Table 3.31. RACP Procedure requirements for Operations

C.1:: Mandatory to support the Record Number Operand for this Operator if this Operator is supported (see also Section 3.4.2.1).
C.2:: Mandatory to support this Operator for this Op Code if this Op Code is supported.

Responses
Op Code	Op Code Requirement	Operator	Operator Requirement	Operand	Operand Requirement
Combined Report Response, Number of Stored Records Response	M	Null (0x00)	M	uint32 containing number of records	M
Response Code	M	Null (0x00)	M	Request Op Code, Response Code Value	M

Table 3.32. RACP Procedure requirements for Responses

3.4.2.1. Further RACP procedure details

The same Operator and Operand combinations shall be supported for the Combined Report and the Report Number of Stored Records Op Code. The supported combinations for the Delete Stored Records Op Code may be different.

A server that is capable of storing a large number of stored observations should support the “Within range of” RACP Operator (see Table 3.31) to avoid having to transfer a large number of records.

Filter parameters for Filter Type Record Number are uint32 record number values.

Filter parameters for Filter Type Time are 6-byte time values as specified in the Elapsed Time in GSS [1].

When a Filter Type is supported, the same combinations of Operand and Operator shall be supported as for the Record Number Filter Type.

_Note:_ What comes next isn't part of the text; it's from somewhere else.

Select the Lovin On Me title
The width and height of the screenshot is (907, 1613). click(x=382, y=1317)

Response Code values for the RACP can be found in GSS [1].

3.4.2.2. Filter types

The RACP shall support filtering on record numbers.

The RACP may support filtering on time as well. The server will return records that have a time stamp that matches the filter conditions. The records are sent to the client via notifications on the Stored Health Observation characteristic.

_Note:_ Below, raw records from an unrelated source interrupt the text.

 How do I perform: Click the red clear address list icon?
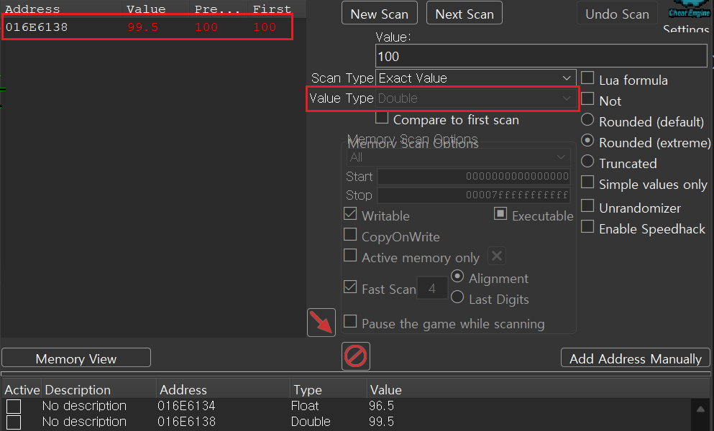(356, 356)
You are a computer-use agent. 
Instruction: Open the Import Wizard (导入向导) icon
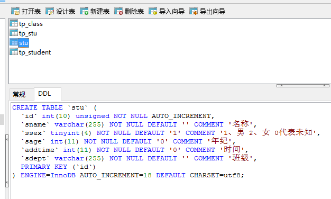[153, 11]
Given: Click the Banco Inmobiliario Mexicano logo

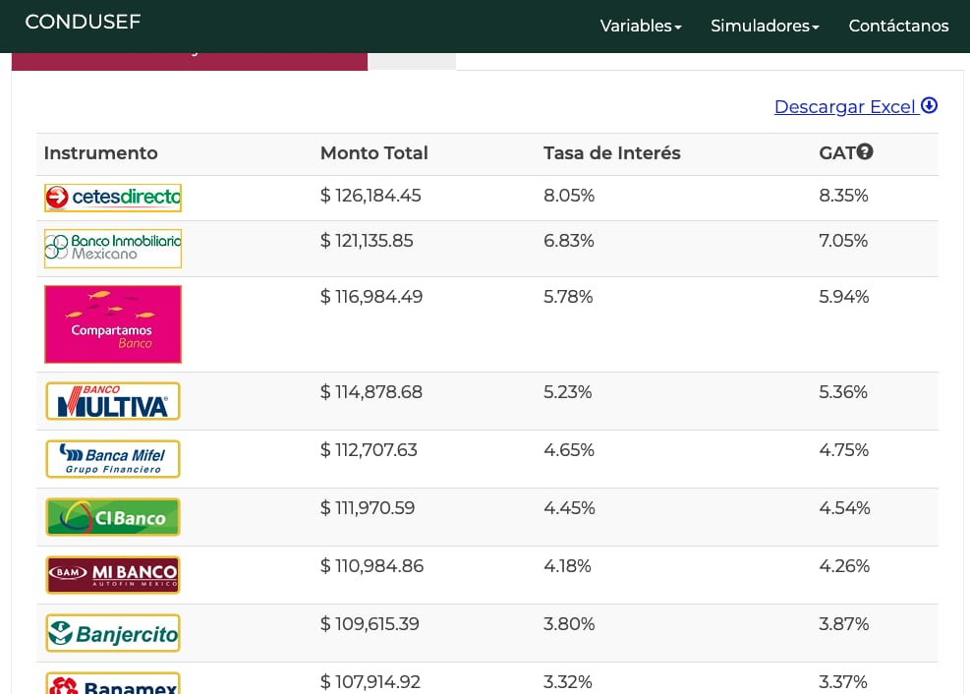Looking at the screenshot, I should tap(113, 249).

The filter types are uint8 values as listed in Table 3.33.

Operand Filter Type Value	Filter Type Description
0x00	Reserved for Future Use
0x01	Record Number
0x02	Time (optional)
0x03 – 0xFF	Reserved for Future Use

Table 3.33. Operand filter type values

The Time filter is provided to allow a mechanism for reporting records with a given date or time (or a range of dates and times). Because the server time might not be monotonically increasing, the records returned might have non-increasing record numbers.

The time values used for filtering are the uint48 values used for the Time Value in the Elapsed Time characteristic from GSS [1]. Filtering on time takes only the time value into consideration and ignores the value of flags or an offset in the time stamp of an observation.

3.4.3. RACP behavior

The RACP can be used to retrieve or delete Stored Health Observations. Procedures to do this are triggered by a write to the RACP characteristic that includes an Op Code specifying the operation as defined in Table 3.32.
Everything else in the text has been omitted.